» WHAT IS NEEDED: All that should appear is the run of lines from the one containing "Task: Toggle the 新关注人数-全部 legend series" through the end of the records, each repeated exactly.

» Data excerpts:

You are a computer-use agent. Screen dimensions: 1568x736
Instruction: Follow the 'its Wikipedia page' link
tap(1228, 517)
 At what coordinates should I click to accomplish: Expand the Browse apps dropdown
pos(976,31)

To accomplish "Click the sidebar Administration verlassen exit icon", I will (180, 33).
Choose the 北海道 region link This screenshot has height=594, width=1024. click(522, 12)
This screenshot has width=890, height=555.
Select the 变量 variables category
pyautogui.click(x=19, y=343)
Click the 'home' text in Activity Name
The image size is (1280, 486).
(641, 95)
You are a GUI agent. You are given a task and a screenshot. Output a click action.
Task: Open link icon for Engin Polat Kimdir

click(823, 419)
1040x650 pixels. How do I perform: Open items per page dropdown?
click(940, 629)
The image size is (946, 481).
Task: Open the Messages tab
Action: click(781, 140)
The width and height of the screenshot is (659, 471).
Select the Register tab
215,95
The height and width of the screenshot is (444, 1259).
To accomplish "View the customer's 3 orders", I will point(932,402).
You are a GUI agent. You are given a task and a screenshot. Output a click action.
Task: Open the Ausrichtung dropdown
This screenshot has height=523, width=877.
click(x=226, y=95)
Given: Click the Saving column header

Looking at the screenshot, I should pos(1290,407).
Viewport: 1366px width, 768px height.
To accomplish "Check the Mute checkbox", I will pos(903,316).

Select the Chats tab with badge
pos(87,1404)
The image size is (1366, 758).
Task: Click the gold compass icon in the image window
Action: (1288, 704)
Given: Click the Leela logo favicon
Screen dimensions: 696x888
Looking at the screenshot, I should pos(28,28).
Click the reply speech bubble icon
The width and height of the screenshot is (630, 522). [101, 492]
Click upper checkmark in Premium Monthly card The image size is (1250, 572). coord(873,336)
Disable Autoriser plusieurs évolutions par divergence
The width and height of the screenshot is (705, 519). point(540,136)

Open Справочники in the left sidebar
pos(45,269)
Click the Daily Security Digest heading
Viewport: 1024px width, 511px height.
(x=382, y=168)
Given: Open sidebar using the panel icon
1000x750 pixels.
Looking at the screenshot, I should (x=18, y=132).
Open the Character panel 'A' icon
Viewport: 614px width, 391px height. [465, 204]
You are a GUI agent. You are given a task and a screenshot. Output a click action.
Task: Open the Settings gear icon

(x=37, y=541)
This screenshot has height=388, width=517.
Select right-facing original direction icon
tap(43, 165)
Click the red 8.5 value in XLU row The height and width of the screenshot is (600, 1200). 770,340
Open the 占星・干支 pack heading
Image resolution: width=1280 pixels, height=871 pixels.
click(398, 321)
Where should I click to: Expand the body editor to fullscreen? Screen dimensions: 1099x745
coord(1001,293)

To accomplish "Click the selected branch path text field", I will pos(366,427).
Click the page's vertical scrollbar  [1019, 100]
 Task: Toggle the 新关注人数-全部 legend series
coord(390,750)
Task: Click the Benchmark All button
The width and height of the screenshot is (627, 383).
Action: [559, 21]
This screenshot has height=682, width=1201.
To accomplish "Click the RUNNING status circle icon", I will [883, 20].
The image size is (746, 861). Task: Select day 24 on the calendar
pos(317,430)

» TASK ANSWER:
 Task: Toggle the 新关注人数-全部 legend series
coord(390,750)
Task: Click the Benchmark All button
The width and height of the screenshot is (627, 383).
Action: [559, 21]
This screenshot has height=682, width=1201.
To accomplish "Click the RUNNING status circle icon", I will [883, 20].
The image size is (746, 861). Task: Select day 24 on the calendar
pos(317,430)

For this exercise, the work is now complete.